REQUIREMENTS ▸ Convert the lines below into a JSON list of strings, one string per line, with blank lines left out.

======== INFORMATION PROVIDED

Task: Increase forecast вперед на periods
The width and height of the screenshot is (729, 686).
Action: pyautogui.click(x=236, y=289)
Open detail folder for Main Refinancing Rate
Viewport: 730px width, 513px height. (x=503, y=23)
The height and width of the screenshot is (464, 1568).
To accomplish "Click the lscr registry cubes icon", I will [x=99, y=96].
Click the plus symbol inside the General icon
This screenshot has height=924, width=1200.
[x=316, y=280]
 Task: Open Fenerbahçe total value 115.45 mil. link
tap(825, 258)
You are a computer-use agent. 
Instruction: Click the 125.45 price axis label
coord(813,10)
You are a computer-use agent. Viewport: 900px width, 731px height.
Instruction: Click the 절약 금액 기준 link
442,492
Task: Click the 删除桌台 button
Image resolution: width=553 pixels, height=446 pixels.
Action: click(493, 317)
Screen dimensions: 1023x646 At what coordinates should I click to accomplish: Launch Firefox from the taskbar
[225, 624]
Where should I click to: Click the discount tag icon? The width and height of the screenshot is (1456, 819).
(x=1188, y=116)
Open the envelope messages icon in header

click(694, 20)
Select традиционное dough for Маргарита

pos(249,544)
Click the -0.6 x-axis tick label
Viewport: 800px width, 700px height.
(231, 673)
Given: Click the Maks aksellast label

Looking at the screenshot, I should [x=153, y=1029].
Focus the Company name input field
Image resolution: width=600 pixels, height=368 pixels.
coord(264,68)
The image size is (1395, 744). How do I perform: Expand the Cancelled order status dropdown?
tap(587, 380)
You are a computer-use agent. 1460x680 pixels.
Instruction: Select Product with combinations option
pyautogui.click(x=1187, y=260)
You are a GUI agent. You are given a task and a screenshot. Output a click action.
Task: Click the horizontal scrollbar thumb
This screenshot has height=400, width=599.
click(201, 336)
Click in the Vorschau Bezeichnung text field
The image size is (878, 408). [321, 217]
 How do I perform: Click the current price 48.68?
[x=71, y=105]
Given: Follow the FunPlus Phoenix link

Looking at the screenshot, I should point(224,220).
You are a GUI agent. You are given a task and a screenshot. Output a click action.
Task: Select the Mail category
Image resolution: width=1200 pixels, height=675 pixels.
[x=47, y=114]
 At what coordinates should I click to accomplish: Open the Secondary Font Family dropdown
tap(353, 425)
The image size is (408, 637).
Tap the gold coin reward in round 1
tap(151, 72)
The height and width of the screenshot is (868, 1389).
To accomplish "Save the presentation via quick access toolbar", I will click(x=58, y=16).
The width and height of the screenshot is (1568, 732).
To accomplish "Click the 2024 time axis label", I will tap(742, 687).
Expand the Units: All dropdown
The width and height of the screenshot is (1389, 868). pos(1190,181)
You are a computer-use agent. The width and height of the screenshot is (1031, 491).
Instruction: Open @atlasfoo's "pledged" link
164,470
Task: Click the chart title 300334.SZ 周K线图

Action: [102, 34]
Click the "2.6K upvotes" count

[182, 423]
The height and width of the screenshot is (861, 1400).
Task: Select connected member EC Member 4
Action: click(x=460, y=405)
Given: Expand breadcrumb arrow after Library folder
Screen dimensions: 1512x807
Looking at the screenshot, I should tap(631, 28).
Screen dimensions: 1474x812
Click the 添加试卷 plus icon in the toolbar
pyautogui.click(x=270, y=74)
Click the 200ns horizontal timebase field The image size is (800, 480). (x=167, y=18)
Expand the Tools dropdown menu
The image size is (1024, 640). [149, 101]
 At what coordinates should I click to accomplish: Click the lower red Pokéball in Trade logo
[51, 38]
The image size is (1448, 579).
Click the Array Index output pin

================

WRITTEN ANSWER ▸
[
  "Task: Increase forecast вперед на periods",
  "The width and height of the screenshot is (729, 686).",
  "Action: pyautogui.click(x=236, y=289)",
  "Open detail folder for Main Refinancing Rate",
  "Viewport: 730px width, 513px height. (x=503, y=23)",
  "The height and width of the screenshot is (464, 1568).",
  "To accomplish \"Click the lscr registry cubes icon\", I will [x=99, y=96].",
  "Click the plus symbol inside the General icon",
  "This screenshot has height=924, width=1200.",
  "[x=316, y=280]",
  " Task: Open Fenerbahçe total value 115.45 mil. link",
  "tap(825, 258)",
  "You are a computer-use agent. ",
  "Instruction: Click the 125.45 price axis label",
  "coord(813,10)",
  "You are a computer-use agent. Viewport: 900px width, 731px height.",
  "Instruction: Click the 절약 금액 기준 link",
  "442,492",
  "Task: Click the 删除桌台 button",
  "Image resolution: width=553 pixels, height=446 pixels.",
  "Action: click(493, 317)",
  "Screen dimensions: 1023x646 At what coordinates should I click to accomplish: Launch Firefox from the taskbar",
  "[225, 624]",
  "Where should I click to: Click the discount tag icon? The width and height of the screenshot is (1456, 819).",
  "(x=1188, y=116)",
  "Open the envelope messages icon in header",
  "click(694, 20)",
  "Select традиционное dough for Маргарита",
  "pos(249,544)",
  "Click the -0.6 x-axis tick label",
  "Viewport: 800px width, 700px height.",
  "(231, 673)",
  "Given: Click the Maks aksellast label",
  "Looking at the screenshot, I should [x=153, y=1029].",
  "Focus the Company name input field",
  "Image resolution: width=600 pixels, height=368 pixels.",
  "coord(264,68)",
  "The image size is (1395, 744). How do I perform: Expand the Cancelled order status dropdown?",
  "tap(587, 380)",
  "You are a computer-use agent. 1460x680 pixels.",
  "Instruction: Select Product with combinations option",
  "pyautogui.click(x=1187, y=260)",
  "You are a GUI agent. You are given a task and a screenshot. Output a click action.",
  "Task: Click the horizontal scrollbar thumb",
  "This screenshot has height=400, width=599.",
  "click(201, 336)",
  "Click in the Vorschau Bezeichnung text field",
  "The image size is (878, 408). [321, 217]",
  " How do I perform: Click the current price 48.68?",
  "[x=71, y=105]",
  "Given: Follow the FunPlus Phoenix link",
  "Looking at the screenshot, I should point(224,220).",
  "You are a GUI agent. You are given a task and a screenshot. Output a click action.",
  "Task: Select the Mail category",
  "Image resolution: width=1200 pixels, height=675 pixels.",
  "[x=47, y=114]",
  " At what coordinates should I click to accomplish: Open the Secondary Font Family dropdown",
  "tap(353, 425)",
  "The image size is (408, 637).",
  "Tap the gold coin reward in round 1",
  "tap(151, 72)",
  "The height and width of the screenshot is (868, 1389).",
  "To accomplish \"Save the presentation via quick access toolbar\", I will click(x=58, y=16).",
  "The width and height of the screenshot is (1568, 732).",
  "To accomplish \"Click the 2024 time axis label\", I will tap(742, 687).",
  "Expand the Units: All dropdown",
  "The width and height of the screenshot is (1389, 868). pos(1190,181)",
  "You are a computer-use agent. The width and height of the screenshot is (1031, 491).",
  "Instruction: Open @atlasfoo's \"pledged\" link",
  "164,470",
  "Task: Click the chart title 300334.SZ 周K线图",
  "Action: [102, 34]",
  "Click the \"2.6K upvotes\" count",
  "[182, 423]",
  "The height and width of the screenshot is (861, 1400).",
  "Task: Select connected member EC Member 4",
  "Action: click(x=460, y=405)",
  "Given: Expand breadcrumb arrow after Library folder",
  "Screen dimensions: 1512x807",
  "Looking at the screenshot, I should tap(631, 28).",
  "Screen dimensions: 1474x812",
  "Click the 添加试卷 plus icon in the toolbar",
  "pyautogui.click(x=270, y=74)",
  "Click the 200ns horizontal timebase field The image size is (800, 480). (x=167, y=18)",
  "Expand the Tools dropdown menu",
  "The image size is (1024, 640). [149, 101]",
  " At what coordinates should I click to accomplish: Click the lower red Pokéball in Trade logo",
  "[51, 38]",
  "The image size is (1448, 579).",
  "Click the Array Index output pin"
]